## Data section:
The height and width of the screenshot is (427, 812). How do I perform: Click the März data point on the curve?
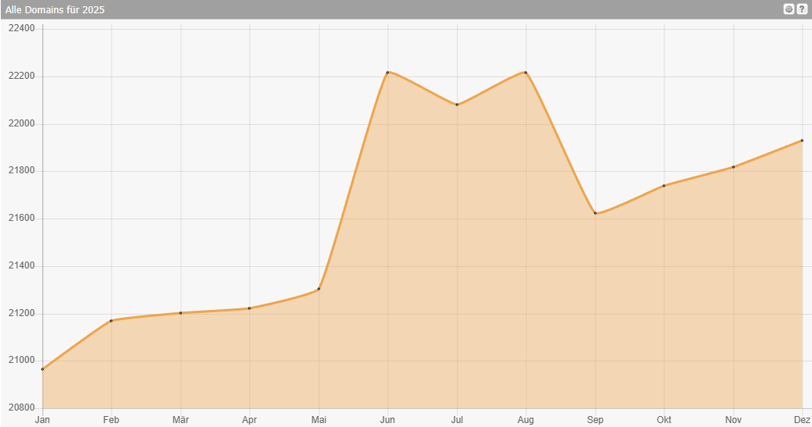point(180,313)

--

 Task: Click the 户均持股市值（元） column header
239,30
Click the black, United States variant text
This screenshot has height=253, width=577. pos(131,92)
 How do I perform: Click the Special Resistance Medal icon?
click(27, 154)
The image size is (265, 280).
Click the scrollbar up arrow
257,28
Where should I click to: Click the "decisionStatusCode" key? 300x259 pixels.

...

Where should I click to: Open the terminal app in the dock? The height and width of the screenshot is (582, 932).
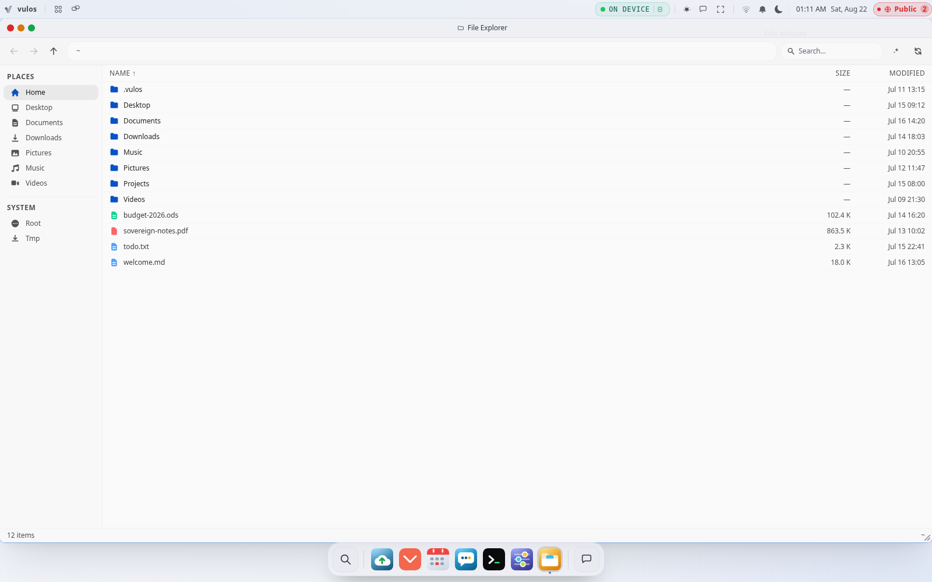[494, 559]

## Exercise:
Beginning at the line with "How do I perform: Click the Special" and stopping after the line with "Where should I click to: Click", please write out every line of the data above exactly and nothing else.

## Task result:
 How do I perform: Click the Special Resistance Medal icon?
click(27, 154)
The image size is (265, 280).
Click the scrollbar up arrow
257,28
Where should I click to: Click the "decisionStatusCode" key? 300x259 pixels.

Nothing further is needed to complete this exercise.